Dee Snider Criticizes Music Streaming Services For Their Low Payments To Artists

Dee Snider Criticizes Music Streaming Services For Their Low Payments To Artists
Original Photo Credit: https://commons.wikimedia.org/wiki/User:Huhu_Uet

Dee Snider, best known as the lead singer and songwriter of the hair-metal band Twisted Sister, is currently doing media to promote his latest album, Leave A Scar. As part of this, he recently spoke with The Metal Voice and criticized both Spotify and YouTube, who he believes are not paying artists adequately for their music.

Spotify is nothing, nothing. You know that guy, the owner of Spotify, said, “Put out more albums.” That was his solution to make more money. Put out more albums, more cans of Coke, come out, sell more cans of Coke, and you get more money, crazy. I remember that guy Psy, whatever it was, Gangnam Style, he had like a billion plays on was it YouTube or whatever it is, and he got $35,000 for a billion. What do you get for a million then? Do the math. What do these young bands get when they go, “We hit 100,000… here’s your 25 cents.”
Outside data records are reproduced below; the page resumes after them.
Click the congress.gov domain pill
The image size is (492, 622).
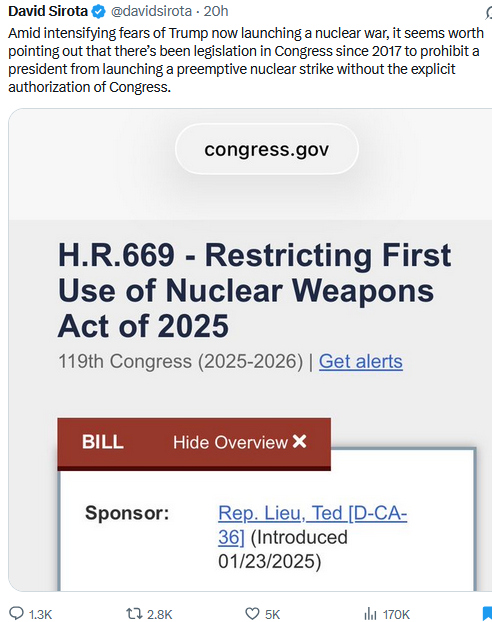tap(267, 149)
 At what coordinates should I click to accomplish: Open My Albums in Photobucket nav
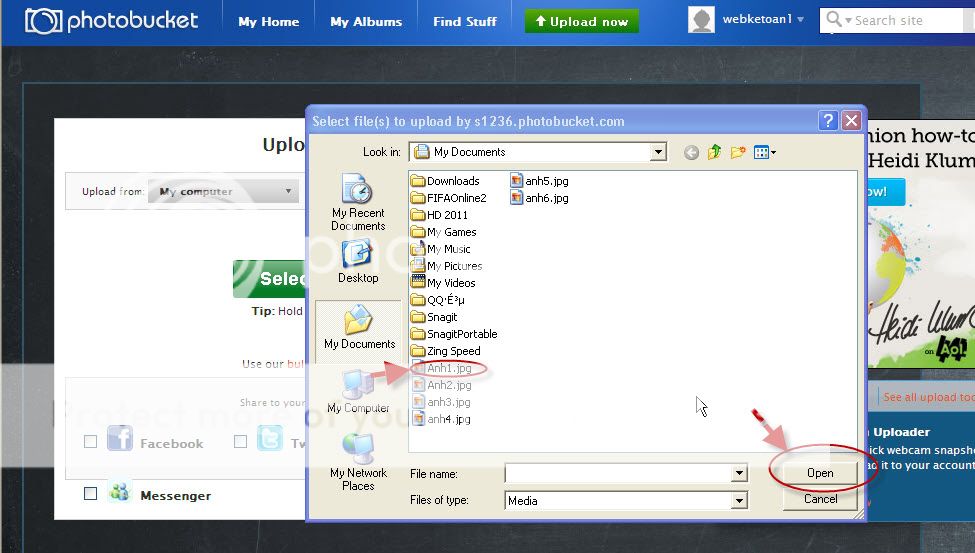pyautogui.click(x=366, y=21)
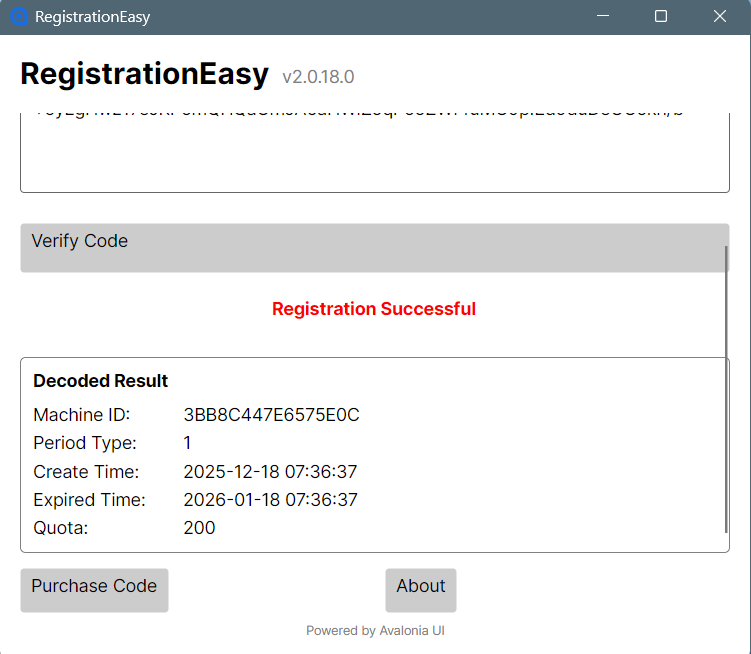Click the Quota value 200
The height and width of the screenshot is (654, 751).
click(x=199, y=528)
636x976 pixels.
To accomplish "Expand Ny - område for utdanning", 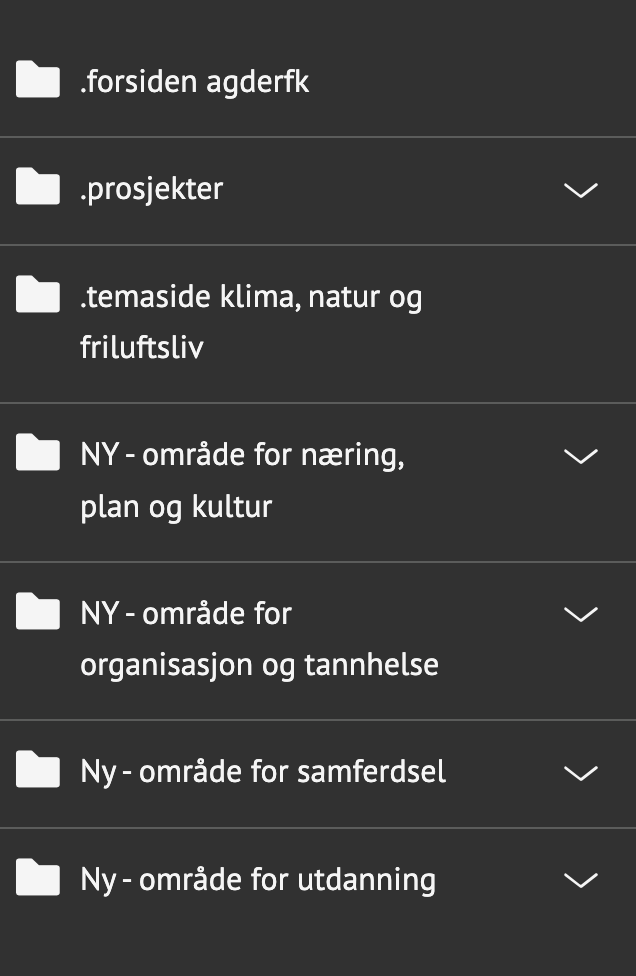I will coord(580,880).
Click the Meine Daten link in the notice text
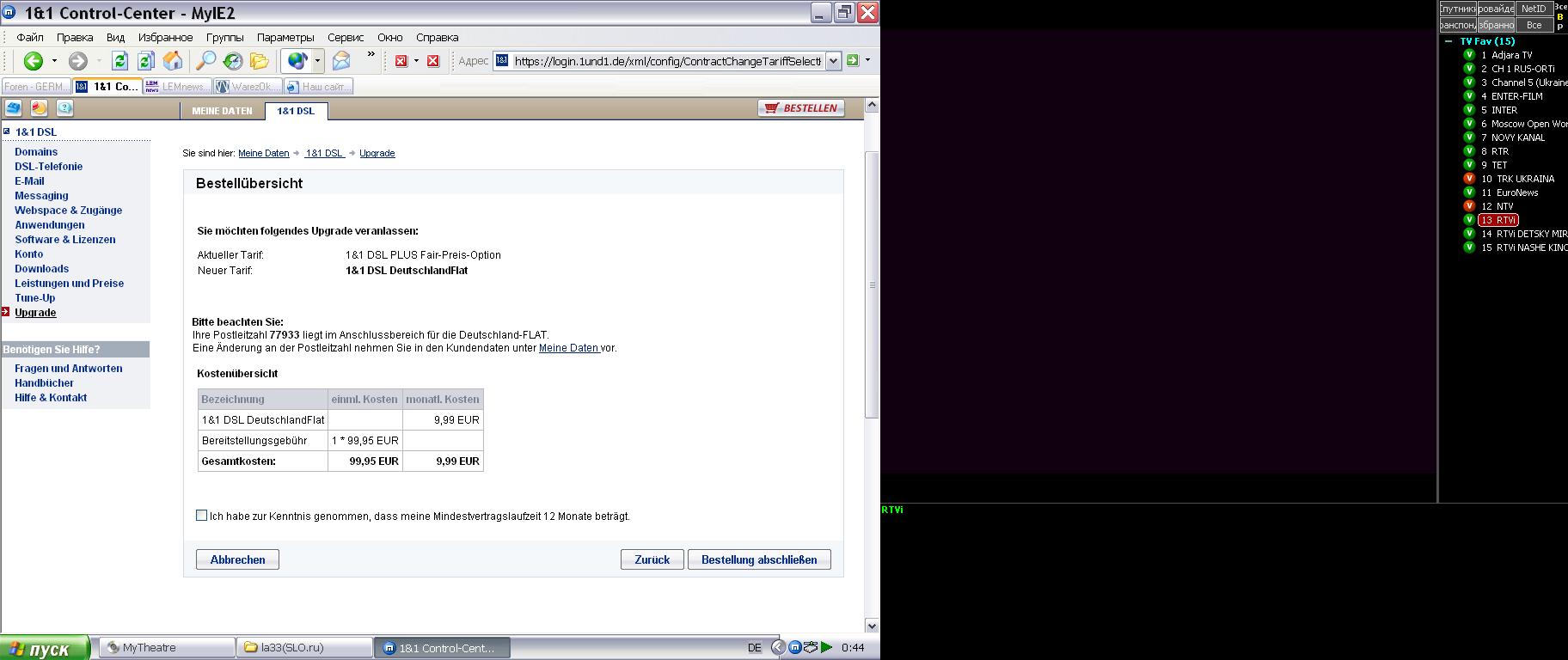Image resolution: width=1568 pixels, height=660 pixels. point(568,348)

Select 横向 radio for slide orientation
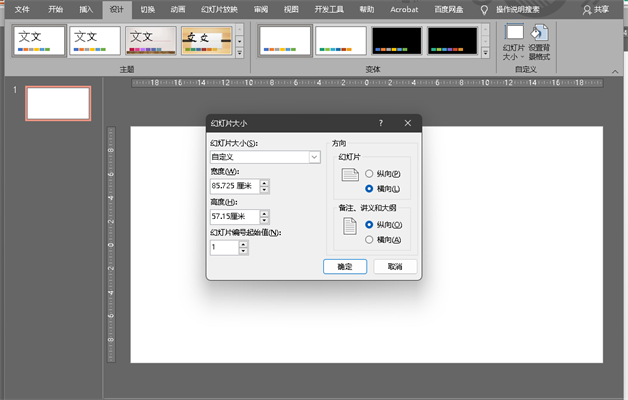click(x=370, y=188)
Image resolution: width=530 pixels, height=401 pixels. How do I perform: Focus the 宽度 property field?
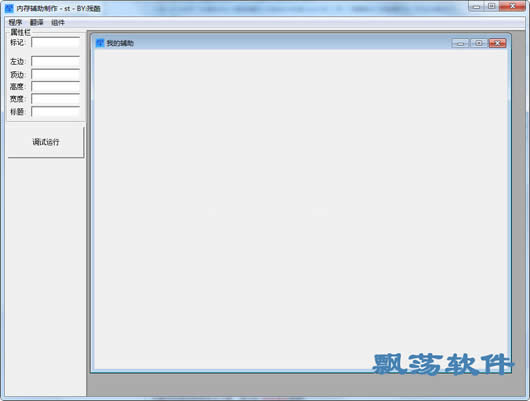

The record company, they shot themselves in the foot by being greedy. When they came out with the CDs and charged everybody a premium because it was a new technology. And then, 20 years later, they’re still charging a premium for the new technology. It was costing less than a buck to make them. Then people finally said, “You know, you’re ripping us off” But sadly, the artist got hurt while they were trying to punish the record companies.

Dee Snider

Snider is just one of many artists troubled with Spotify’s dominance and low compensation. In the past, Thom Yorke and Taylor Swift had their music removed from the service, but both did eventually return. Seemingly a band not being on a streaming service nowadays makes it a case of out of sight, out of mind. With physical media purchasing declining by the day, streaming is the way of the future.

Twisted Sister band members didn’t actually receive any royalties despite selling millions of records until the band reunited in 1998, having disbanded in 1988. Given this and when piracy and then streaming became a thing, it’s fair to say Snider missed out on vast sums of money. In fact, at one point in his life, he would have to work regular jobs to support his family and even put flyers on cars. Snider did, though, bounce back and would host radio shows and began doing voiceover work before returning to music.